C. SDS-PAGE analysis showing cross-linking of DnaD with SOXL. Lanes 1 (9 μM DnaD or Nd) and 2 (4.5 μM DnaD or Nd) indicate control reactions in the absence of SOXL whereas lanes 3 [protein (18 μM)/SOXL (180 μM)] and 4 [protein (18 μM)/SOXL (504 μM)] indicate reactions with increasing relative ratios of SOXL to DnaD or Nd. Monomeric and dimeric species of DnaD are shown as (D)1 and (D)2 whereas monomeric, dimeric and tetrameric species of Nd as (Nd)1, (Nd)2 and (Nd)4 respectively. MW markers (kDa) are shown in lanes M.

Cd binds DNA. Gel shift assays using a 54mer ss oligonucleotide. DnaD and Cd exhibit DNA-binding activity whereas Nd does not. The complexes are too big to enter into the gel and stay in the wells. Lanes C show control reactions in the absence of protein.
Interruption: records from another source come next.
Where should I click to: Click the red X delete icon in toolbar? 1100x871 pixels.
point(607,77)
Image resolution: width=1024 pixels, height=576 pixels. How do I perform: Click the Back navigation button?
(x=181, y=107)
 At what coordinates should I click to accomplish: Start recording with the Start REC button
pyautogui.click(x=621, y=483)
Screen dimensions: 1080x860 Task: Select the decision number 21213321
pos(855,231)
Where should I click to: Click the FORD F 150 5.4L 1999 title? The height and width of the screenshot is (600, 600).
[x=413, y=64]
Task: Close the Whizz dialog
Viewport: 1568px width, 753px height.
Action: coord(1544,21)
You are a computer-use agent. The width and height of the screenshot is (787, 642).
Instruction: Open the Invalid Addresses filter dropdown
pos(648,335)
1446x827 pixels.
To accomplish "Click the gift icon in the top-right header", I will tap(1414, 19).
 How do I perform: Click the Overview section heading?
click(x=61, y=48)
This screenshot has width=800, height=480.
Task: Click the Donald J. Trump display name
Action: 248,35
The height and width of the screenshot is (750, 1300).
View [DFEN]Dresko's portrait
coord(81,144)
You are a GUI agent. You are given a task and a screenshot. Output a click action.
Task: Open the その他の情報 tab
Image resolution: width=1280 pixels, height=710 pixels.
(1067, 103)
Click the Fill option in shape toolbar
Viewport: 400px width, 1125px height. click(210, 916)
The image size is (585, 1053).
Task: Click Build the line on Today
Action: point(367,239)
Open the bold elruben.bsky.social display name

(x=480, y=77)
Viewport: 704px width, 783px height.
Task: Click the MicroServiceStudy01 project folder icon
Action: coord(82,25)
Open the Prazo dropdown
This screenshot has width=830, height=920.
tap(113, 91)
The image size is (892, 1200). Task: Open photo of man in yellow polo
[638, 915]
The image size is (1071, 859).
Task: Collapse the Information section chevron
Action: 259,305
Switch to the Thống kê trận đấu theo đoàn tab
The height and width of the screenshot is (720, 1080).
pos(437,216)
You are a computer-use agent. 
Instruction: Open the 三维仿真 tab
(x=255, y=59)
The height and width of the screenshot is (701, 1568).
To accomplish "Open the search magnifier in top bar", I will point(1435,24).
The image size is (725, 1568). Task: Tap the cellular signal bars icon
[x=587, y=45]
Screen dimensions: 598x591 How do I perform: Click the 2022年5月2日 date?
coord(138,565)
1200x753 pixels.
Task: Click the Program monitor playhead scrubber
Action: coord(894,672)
A. Agarose shift assays to examine the effects of DnaD and its domains on supercoiled pBR322. DnaD forms large OCCs while Nd, Cd and Nd + Cd do not alter the electrophoretic mobility of the supercoiled plasmid through the agarose gel. Binding reactions are shown in the left half of all gels while the right half shows the same reactions but with proteinase K treatment before loading. All reactions were carried out at 4.34 nM pBR322 and increasing concentrations of proteins (11, 22, 34, 45, 90, 140 and 201 μM). Open circular and supercoiled plasmids are indicated by OC and SC respectively. Lanes C show controls in the absence of protein and lane M shows MW markers (10, 8, 6, 5, 4, 3, 2, 1.5, 1 and 0.5 kb from top to bottom). B. A model for DnaD-mediated DNA remodelling. DnaD consists of an extended Nd domain (green) and a DNA-interacting Cd domain (red). It forms a dimer and at higher concentrations filaments and scaffolds via Nd-mediated interactions. Cd binds to DNA and a conformational change (Cd* shown in yellow) reveals a second DNA-dependent oligomerization interface on this domain, which causes the accumulation of DnaD molecules on the DNA forming large foci.